## BRIEF
Rewrite all of the lines below in full, scaling every answer coordinate by a factor of 1.45 and rounding to whole numbers, with halves rounded up. Leave the pictures out.

## DATA SHOWN
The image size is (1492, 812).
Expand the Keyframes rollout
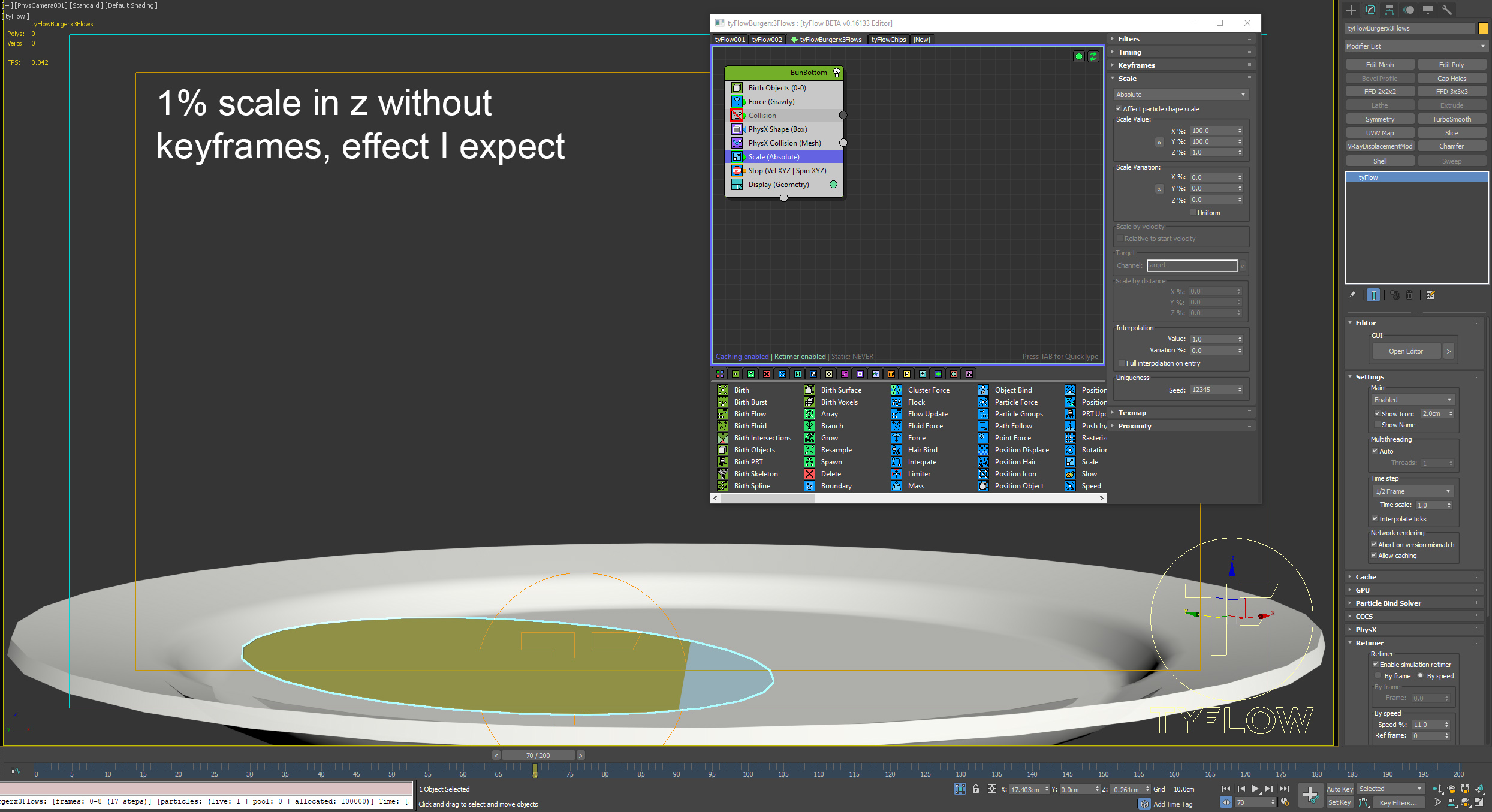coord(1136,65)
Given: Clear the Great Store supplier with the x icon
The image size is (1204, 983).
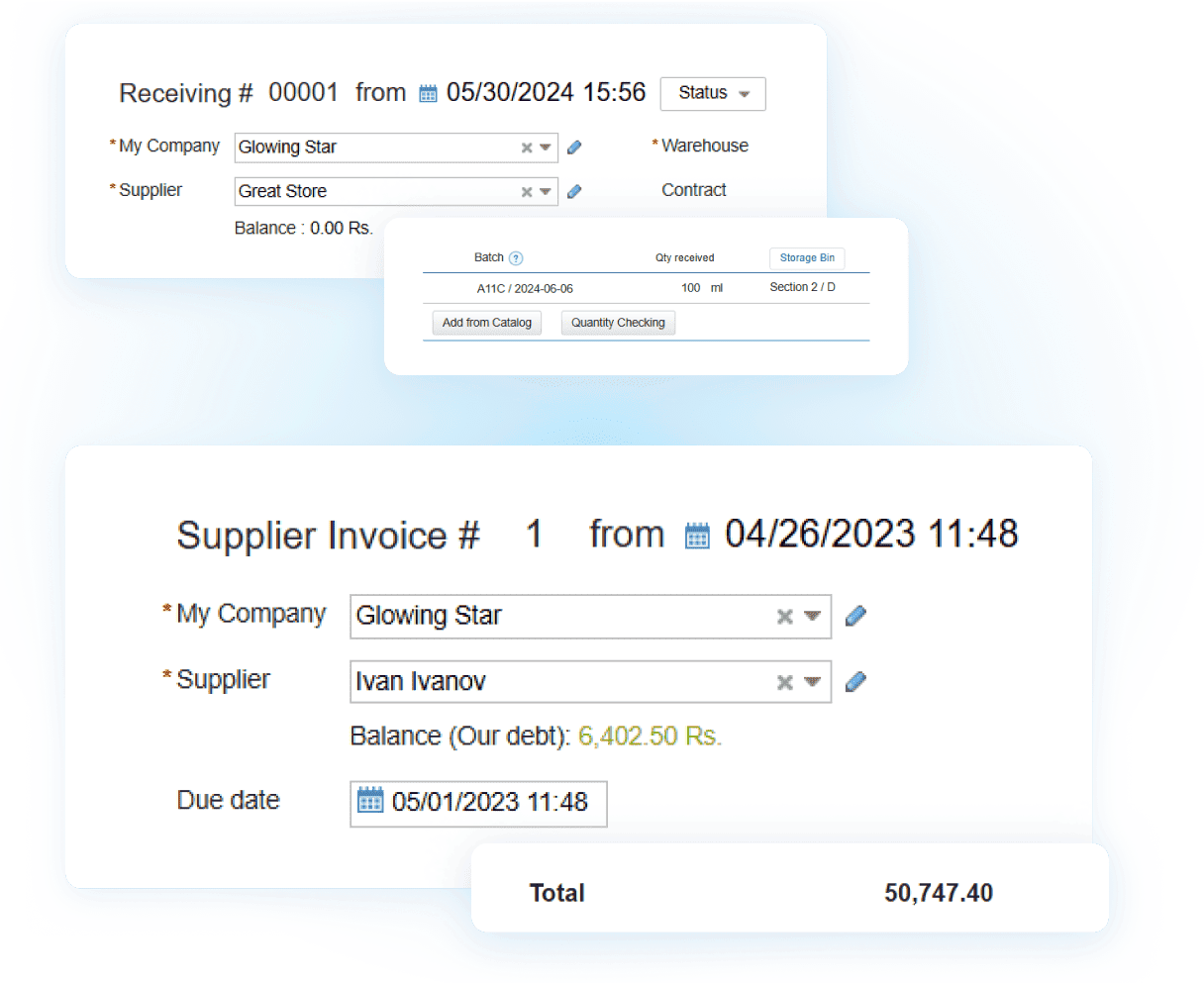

## THE SOLUTION
The image size is (1492, 812).
Expand the Keyframes rollout
coord(1647,94)
Given: Clear the Great Store supplier with the x icon
The image size is (1204, 983).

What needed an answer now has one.